If I had been reading Strategic Review 1.4 in winter 1975, this ad would have caught my eye:
EN GARDE! is Game Designers’ Workshop’s newest, and most unusual game. The 17th Century, with musketeers, and swordfights in the streets, comes alive as the 40 pages of rules, charts, and tables unfold. In EN GARDE! each player finds himself a person, born and bred for the swashbuckling life of a gentleman adventurer. Status is pursued above all else, even above money. Social climbing is a way of life. The world is inhabited by the likes of Scaramouche, Cyrano and Roxanne, Errol Flynn, Porthos, Athos, Aramis, Rhonda Fleming, Franco is Villon, and, of course, D’Artagnan. There are people to be used, lackies to be abused, the Cardinal’s Guard to be trounced, friends to be cultivated, enemies to be humiliated, the hearts of fair ladies to be won, the ear of the King to be gained!

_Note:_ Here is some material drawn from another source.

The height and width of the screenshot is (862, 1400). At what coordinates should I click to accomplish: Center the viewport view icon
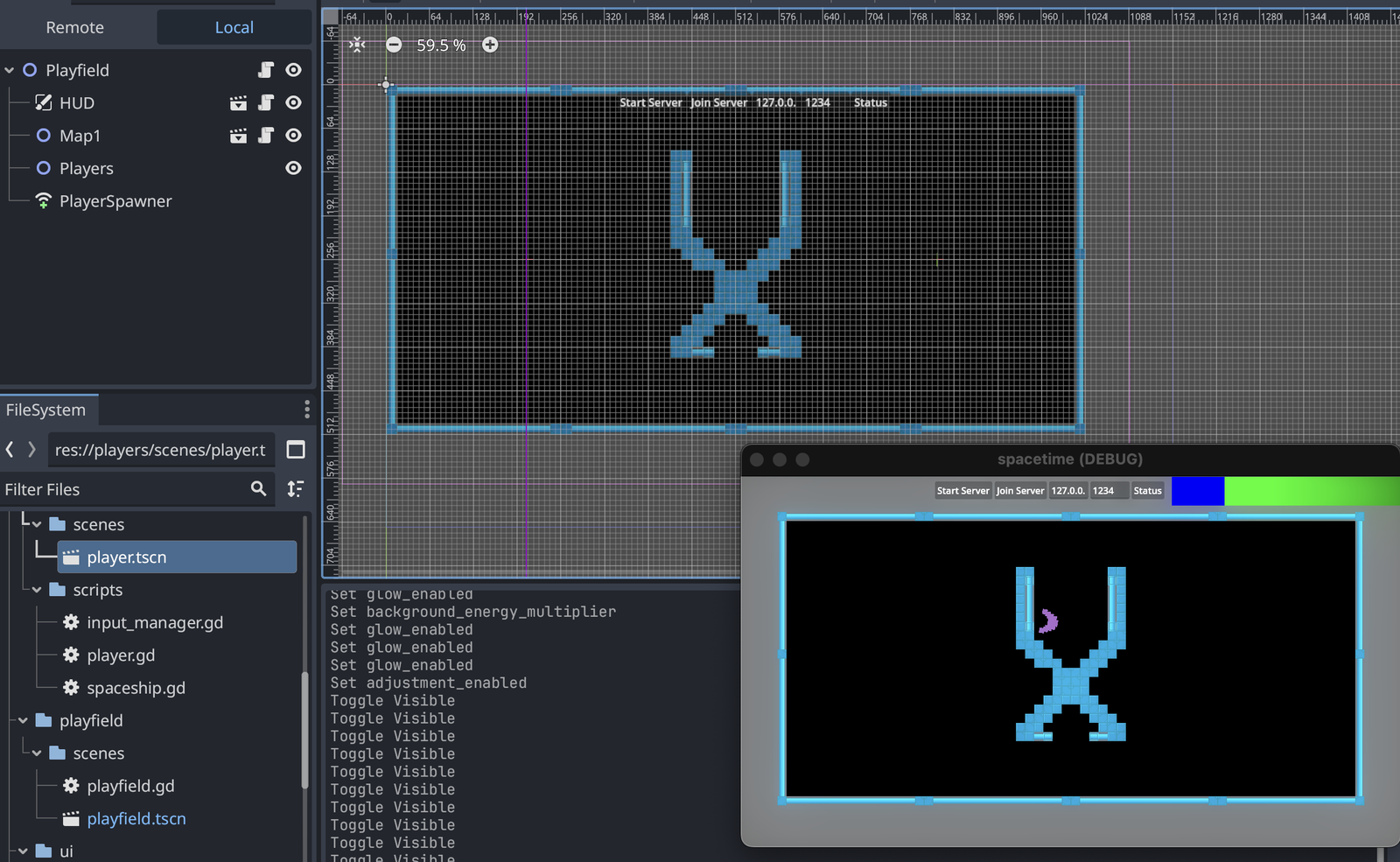[x=357, y=45]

All you need to play EN GARDE! is a pencil, paper, a six-sided die, the EN GARDE! rule booklet, an adventurous imagination, and some friends. . . Rules cover a complete 17th Century society in some hypothetical country, (oh, call it France, if you like). Specific rules include a complete fencing system (to settle those disputes you may have), character generation, social climbing, money, carousing, mistresses, gambling, influence, the military, advancement, everything you need to live a full life, and enjoy every minute of it.
Come with us to those bawdy, rowdy days of yore. . . Sharpen your blade. . . Sharpen your wits. . . Take care not to insult a small man with a large nose. . . All for one and one for all. . . Good luck, friend, and may your swash never buckle!
EN GARDE! $4.00 ppd.
I like the Three Musketeers milieu, and Scaramouche, Flynn, and the rest of them. (I had to look up Rhonda Fleming, and I’m still not sure why she was on the list.)
The promise of rigorous rules for “social climbing, money, carousing, mistresses, gambling, influence, the military, advancement,” and “everything else” would have been enough to part me from my $4.00 ppd. It’s a lot to jam into 40 pages, though; my guess is that the En Garde rules are about as sketchy as the OD&D rules, or more so.
Also of note: “40 pages of rules, charts, and tables.” This was a time when people made a selling point of the quantity of their charts and tables. RPG design has sure changed over 35 years.
According to En Garde’s own wikipedia page, En Garde was mostly a play by mail game. I also noticed that Loren Wiseman was listed as one of the designers. That name was familiar to me, since I had just read it in the same 1975 issue of Strategic Review containing the En Garde ad, in this hilarious cartoon:
Apparently En Garde is still around and in its fourth edition. It seems to be mostly a play by email/messageboard game. It’s fun to see this list of all the currently-running En Garde games, so similar to the Players Wanted sections in the 70’s game zines or the Strategic Review list of all the DMs looking for players. I’m kind of tempted to try one of the En Garde games out.
GDW is different from Games Workshop (GW)! They were formed in 1973 according to Wikipedia.
I think Rhonda Fleming was a lady pirate in some movie or other but can’t think of the name. I’ve watched a lot of bad pirate movies from the 50s and they all run together.
I like swashbuckly fun (hence my love for 7th Sea and wacky shenanigans in my Air Pirates! games). I would totally be up for some En Garde!.
perdustin at Thoul’s Paradise has a good series of posts that describe En Garde! in some detail.
The Golden Hawk [DVD](1952) DVD
Seafaring saga stars Sterling Hayden as a 17th-century privateer who finds himself in an ongoing race for plunder with rivalrous pirate queen Rhonda Fleming. Cartegena governor John Sutton has pledged to belay them both, but will he follow through when a family secret is unearthed? Rousing take on the Frank Yerby novel co-stars Michael Ansara, Raymond Hatton. 83 min. Standard; Soundtrack: English Dolby Digital mono.
(Thought you might want to know)
@Tenebrous: OK, a race for plunder with against pirate queen sounds great. Let’s run that!
@Black Vulmea: I’ll check that out!
@Mike: Oops! I’ll have to revise the post.
Rhonda Fleming was a redhead in low-budget costume dramas. She was like the poor man’s Maureen O’Hara; she was also most active about a decade later, in the fifties. Her career somewhat paralleled Cornel Wilde’s.
Oh–yes. She was quite good-looking.
I will play En Guard with you. Pick your time and place.
…and your weapons!
Place: New York! Time: Dawn!
En Garde is written as a tabletop game; like so many of the tabletop Pencil & Paper games of the era, it’s table-driven.
It could easily be computer moderated as written, but 90% of the charm is the RPGish embellishments by gamemasters.
PDFs of the Margam Evans editions are floating around on the web, some hosueruled all to hell, others straight. It seems they permitted this… So one can, if one wants, see what GDW’s not-quite-RPG looked like without tracking down the dead tree.